Desligo o celular, abro a geladeira;
Ah... esse cheiro do figo maduro
traz-me a opressão aquele medo!
Fecho os olhos e...
Noite escura, chuva pesada;
as águas vindas da invernada
adentram o quintal da fazenda...
Voragem tenebrosa; árvores gementes;
asas negras de morcegos triscantes;
moita de bambus a espoucar no vento brabo;
e o enorme pé de figo à beira do rego-d'água
— será que resiste ao aguão doido?
Escuridão... animais sem abrigo;
bate solta a porteira do curral do paiol
que alguém esqueceu de tramelar;
as goteiras infernais pela casa;
dançam loucas as chamas das lamparinas;
estrondo de águas brabas no escurão da noite!
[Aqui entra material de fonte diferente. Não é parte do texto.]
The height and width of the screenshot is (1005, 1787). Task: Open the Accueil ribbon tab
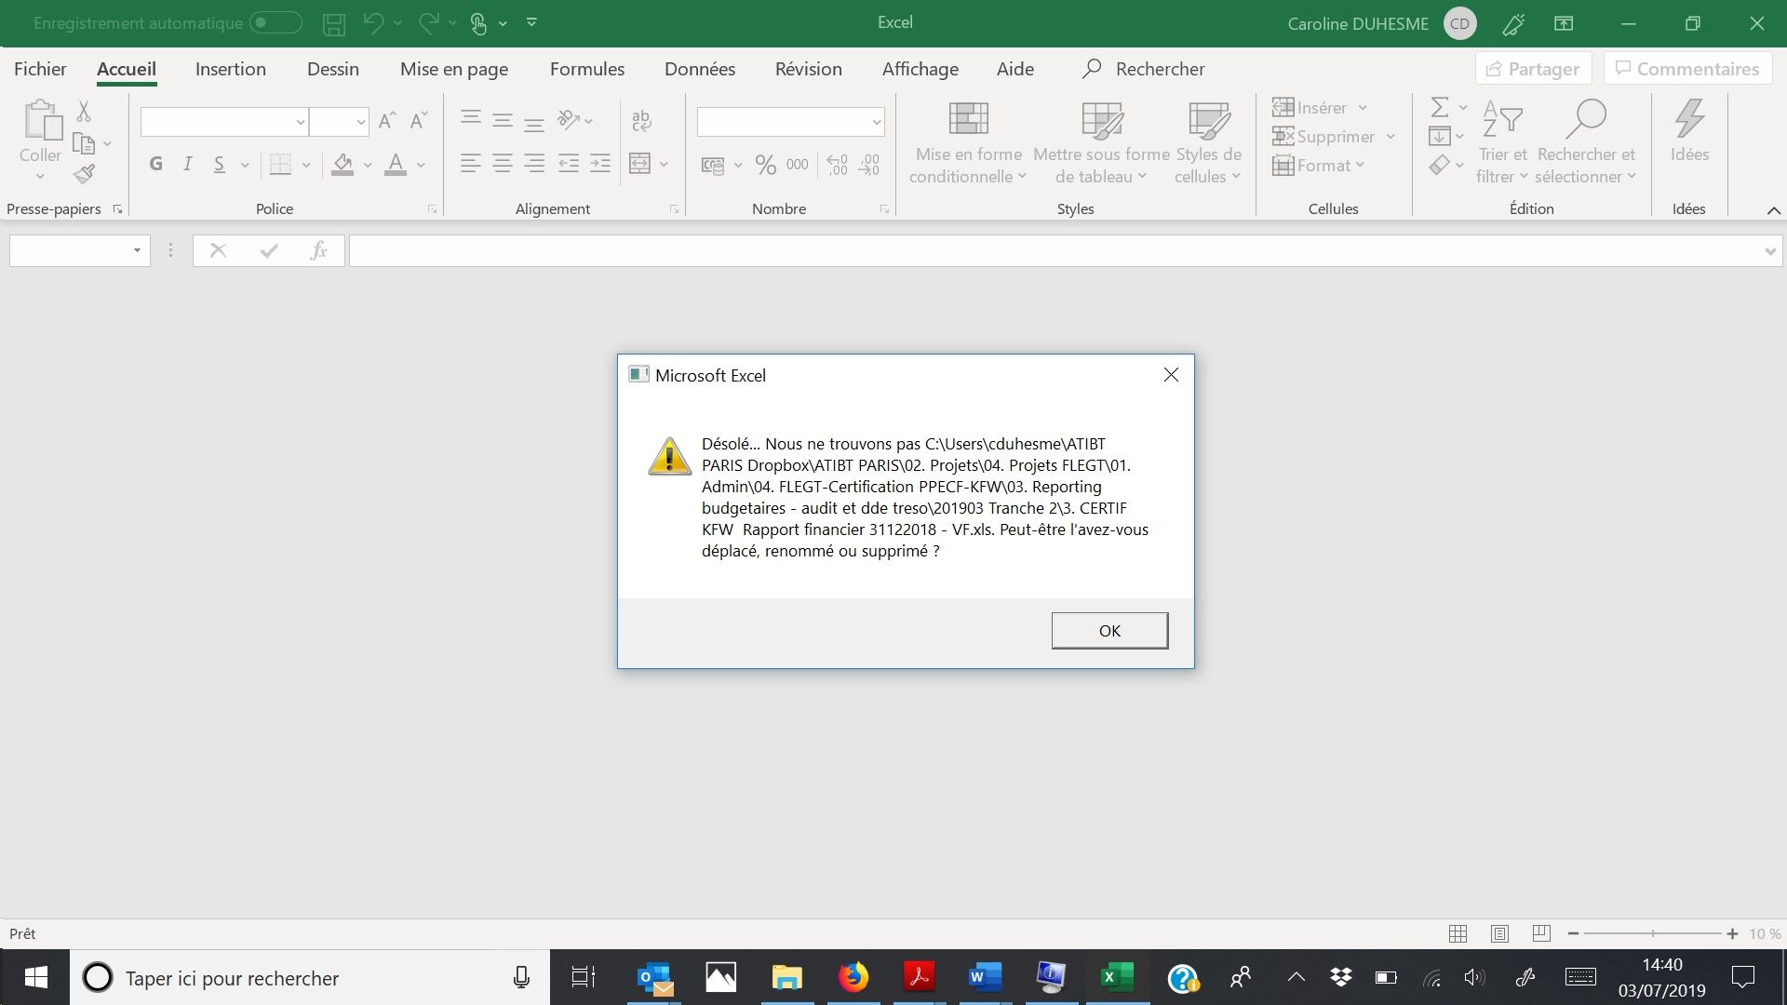tap(126, 68)
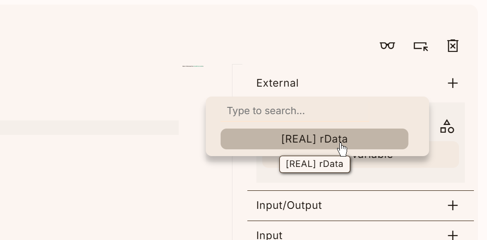Expand the Input/Output section header
The image size is (487, 240).
289,205
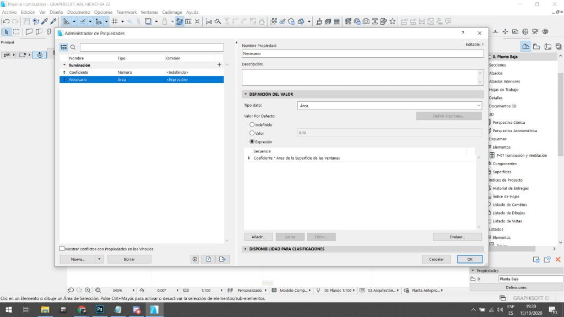564x317 pixels.
Task: Toggle the property tree view icon
Action: (x=63, y=48)
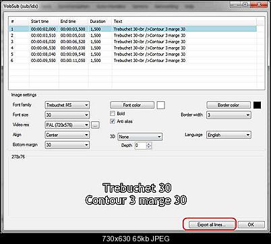Screen dimensions: 271x244
Task: Click the white font color swatch
Action: pyautogui.click(x=160, y=105)
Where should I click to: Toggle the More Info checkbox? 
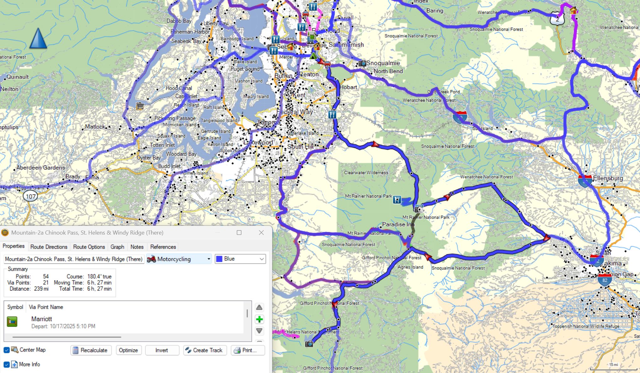tap(7, 364)
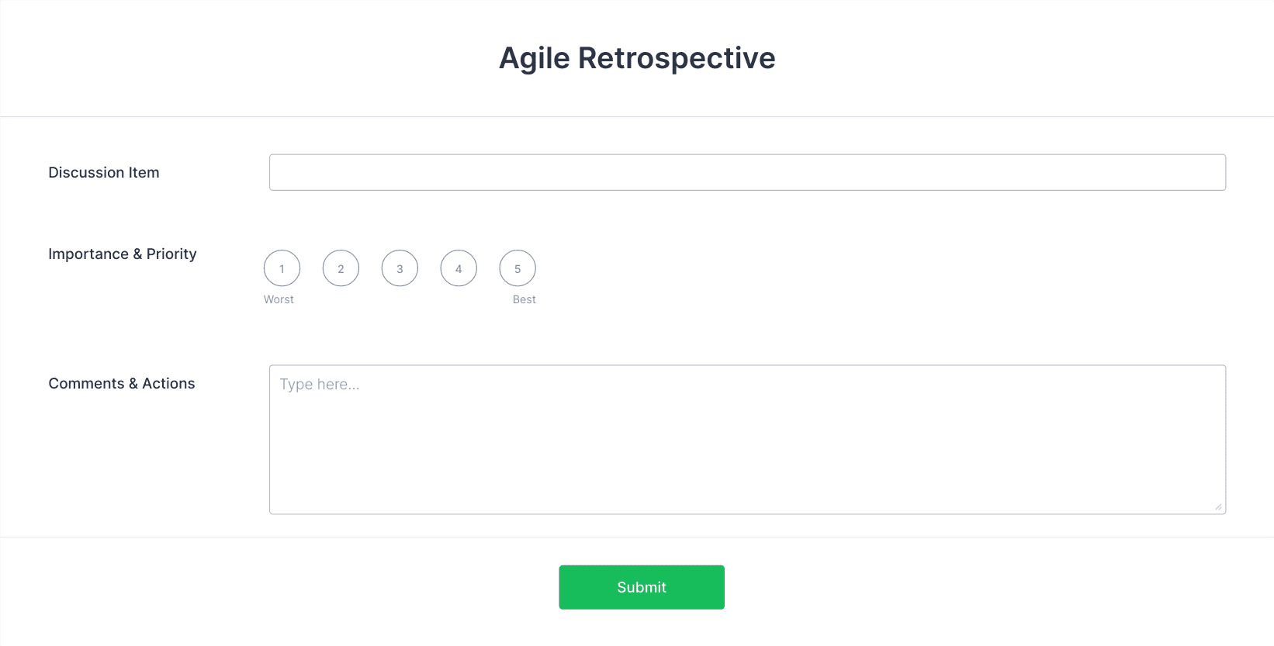Screen dimensions: 1274x646
Task: Click the 'Discussion Item' label
Action: tap(104, 172)
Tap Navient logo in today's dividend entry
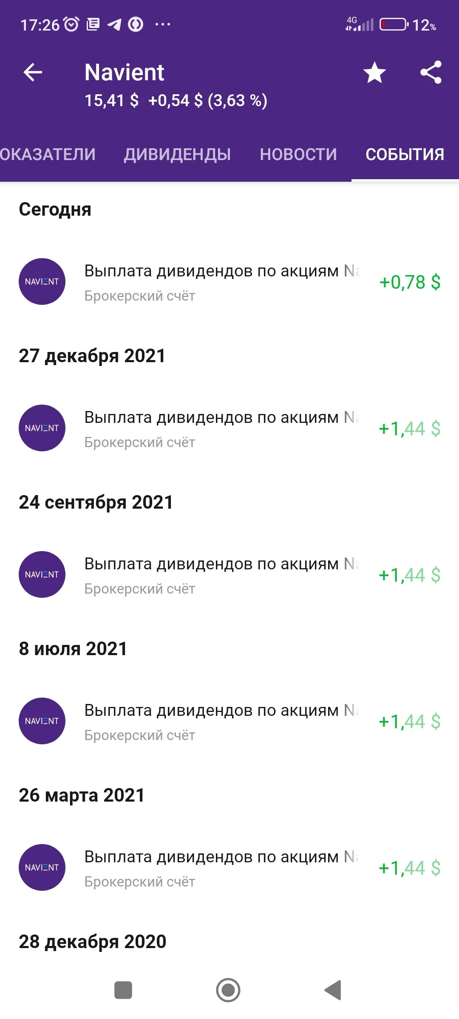The image size is (459, 1019). (42, 281)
Ah, o medo, o medo... o medo!
No outro dia, pelo chão lavado,
os figos esmagados...
Coisas que me viajam no aroma
deste figo — eu aqui, longe, longe,
morrendo feito um cão desnorteado,
ovo rolado p’ra fora do ninho,
eu — longe da madre que me gerou!
No fragor do chuvarão noturno,
o medo vem a cavalo, e galopa
no cheiro deste figo maduro,
doce, doce... e de novo,
aquela opressão sufocante
da voragem escura das águas!
[Penas do Desterro, 25 de março de 2010]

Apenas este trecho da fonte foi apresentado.